Johns was born in Devon but the family moved to London when he was very young and then to Ashford, Middlesex, near Ashford Manor Golf Club. Johns was an assistant to Harry Cawsey at Ashford Manor before moving to Southdown Golf Club near Shoreham-by-Sea in 1907. Johns was runner-up in the 1908 Sussex Professional Tournament, losing to Jack Rowe 5&3 in the final.

Johns first came to prominence in the 1909 Open Championship. He led after the first morning with a 72 and was second at the end of the day. Despite a poor third round he finished fourth, a shot behind the runners-up. His 72 remained the lowest round of the Championship. Within weeks of the Open he became the professional at Ashford Manor, replacing Harry Cawsey who was moving to a new position in Skegness. Johns completed a good season by qualifying for the final stage of the 1909 News of the World Match Play, reaching the quarter-finals. He won £10, the same as he earned by finishing fourth in The Open. He had less success in the period until the start of World War I, although he reached the final of the Southern Professional Foursomes Tournament in 1911.
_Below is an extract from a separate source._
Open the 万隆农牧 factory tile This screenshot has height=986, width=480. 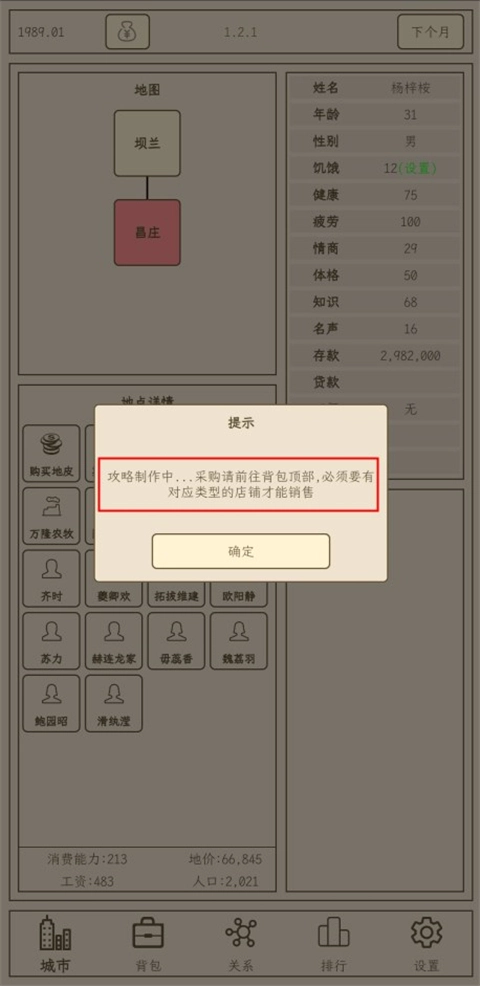point(52,516)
In April 1915 became the professional at Purley Downs near Croydon, replacing James Kinnell. This was perhaps a temporary appointment as he was re-appointed in April 1919, after serving during World War I. Kinnell was killed during the war. Johns remained at Purley Downs until shortly before his death.

Johns had a return to form in the 1920s. He finished in the top 20 of the Open on four occasions and also reached the semi-final of the 1922 News of the World Match Play, losing to George Gadd at the 19th hole. In 1925 he won his only important event, the Daily Mail Tournament, winning £300 and a gold medal. Johns had only qualified for the event through two playoffs. After the Southern section qualifying round he was one of 15 players scoring 79 who had a 9-hole playoff for one remaining place in the main event. Johns and James Ockenden tied with the best score and then played another 9-hole playoff the following day.

Johns had a younger brother, Jack (1891–1918), who was also a professional golfer. Jack was also at Ashford Manor and then at Southdown from 1913. He was killed in Belgium in August 1918.

==Professional wins==
- 1925 Daily Mail Tournament
- 1929 Cuddington Professional Tournament

==Results in major championships==

| Tournament | 1909 | 1910 | 1911 | 1912 | 1913 | 1914 | 1915 | 1916 | 1917 | 1918 | 1919 |
|---|---|---|---|---|---|---|---|---|---|---|---|
| The Open Championship | 4 | WD | T43 | T37 |  | T56 | NT | NT | NT | NT | NT |

| Tournament | 1920 | 1921 | 1922 | 1923 | 1924 | 1925 | 1926 | 1927 |
|---|---|---|---|---|---|---|---|---|
| The Open Championship | T16 | T41 | 11 |  | T16 | 64 | T39 | T17 |

Note: Johns only played in The Open Championship.